Okay, I have procrastinated enough. I must return to counting. (Stupid novel!)

Magic’s Child & Other stuff

The first offline review of Magic’s Child has appeared in Kirkus Reviews. They seem to like it. The entire review is riddled with spoilers so here are the highlights:

In this sizzling conclusion to a mordant fantasy trilogy, magic is more curse than blessing for 15-year-old Reason. . . . Alternating chapters by Reason, Jay-Tee and their friend Tom recount this crackling blend of fantastic adventure and soap-opera angst with vivid splashes of Aussie and American slang. . . . [A]dolescent readers will be left pondering their own hard choices. Not a stand-alone story, but the entire trilogy is a worthwhile purchase.

Not bad, eh? A number of pullquotes. Thank you, Kirkus!

In other news scifi.com’s Scifiwire is interviewing various award shorlistees, like, um, me for the Norton Award. I hear there’ll be interviews soon with Maureen Johnson and Scott Westerfeld. I assume they’ll also talk to Susan Beth Pfeffer and Megan Whalen Turner. Hope so!

In other news Rebecca designed this T-shirt in honour of Scott and mine’s visit to Houston. Isn’t it awesome?

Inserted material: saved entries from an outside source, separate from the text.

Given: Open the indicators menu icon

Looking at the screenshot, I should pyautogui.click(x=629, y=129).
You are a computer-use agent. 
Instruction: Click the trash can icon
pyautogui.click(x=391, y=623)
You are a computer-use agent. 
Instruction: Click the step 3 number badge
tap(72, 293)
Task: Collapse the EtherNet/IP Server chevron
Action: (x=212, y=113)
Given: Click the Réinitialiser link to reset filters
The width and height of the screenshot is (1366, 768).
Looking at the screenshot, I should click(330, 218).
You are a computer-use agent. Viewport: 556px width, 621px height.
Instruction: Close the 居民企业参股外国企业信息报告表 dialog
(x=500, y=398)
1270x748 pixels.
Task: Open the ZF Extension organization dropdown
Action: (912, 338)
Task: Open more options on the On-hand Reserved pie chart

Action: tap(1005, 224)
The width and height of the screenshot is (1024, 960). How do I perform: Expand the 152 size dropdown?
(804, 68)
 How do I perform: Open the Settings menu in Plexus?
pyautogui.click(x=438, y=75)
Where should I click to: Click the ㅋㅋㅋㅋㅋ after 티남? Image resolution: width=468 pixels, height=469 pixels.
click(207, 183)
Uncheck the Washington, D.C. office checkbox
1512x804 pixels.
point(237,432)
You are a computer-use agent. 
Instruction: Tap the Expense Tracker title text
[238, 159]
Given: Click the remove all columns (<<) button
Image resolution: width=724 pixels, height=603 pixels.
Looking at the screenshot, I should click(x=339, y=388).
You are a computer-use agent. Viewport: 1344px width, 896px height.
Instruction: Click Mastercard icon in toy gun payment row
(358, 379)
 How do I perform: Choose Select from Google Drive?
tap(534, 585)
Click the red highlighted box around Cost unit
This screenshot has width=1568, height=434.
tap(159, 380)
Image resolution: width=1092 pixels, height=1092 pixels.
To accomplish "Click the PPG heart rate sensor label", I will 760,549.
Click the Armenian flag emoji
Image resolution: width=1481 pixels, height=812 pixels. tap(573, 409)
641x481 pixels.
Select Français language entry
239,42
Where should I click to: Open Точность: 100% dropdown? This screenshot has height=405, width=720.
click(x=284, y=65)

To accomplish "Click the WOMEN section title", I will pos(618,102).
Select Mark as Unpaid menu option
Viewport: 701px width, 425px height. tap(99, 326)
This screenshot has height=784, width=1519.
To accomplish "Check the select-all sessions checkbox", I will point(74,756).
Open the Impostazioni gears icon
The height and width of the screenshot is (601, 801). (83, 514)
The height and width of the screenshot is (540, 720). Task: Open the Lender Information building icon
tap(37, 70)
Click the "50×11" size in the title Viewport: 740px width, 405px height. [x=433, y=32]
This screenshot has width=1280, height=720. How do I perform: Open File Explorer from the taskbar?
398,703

Is that not the coolest Magic or Madness/Midnighters combination you ever saw? There are even butterflies! I love it!

Happiness is . . .

This post is dedicated to
my beloved father, John Bern,
because the novel I dedicated to him
has not found a publisher yet
and because
I think it will make him gag

Happiness is . . .

  • Finishing the first draft of a novel that was tonnes of fun to write, which means the rewrites are going to be even more fun.
  • Celebrating said finish by going out to see fabulous theatre (Keating at the Belvoir) with my parents, sister and husband.
  • Continuing the celebration with a wonderful meal at Tabou (best mussels ever!), drinking loads of champagne, and filling Scott in on all the stuff he missed in Keating: Gareth Evans, Eddie Mabo, Native Title and why Alexander Downer was in drag with fishnet stockings.
  • Coming home to discover that Bertelsmann Verlag has bought the German rights to Magic’s Child and will be publishing the whole trilogy in 2008 with two month gaps between each title. No annnoying waiting for the German readers.
  • Trying to decide whether to have a bit of a holiday in Ireland or Spain. Such a dilemma!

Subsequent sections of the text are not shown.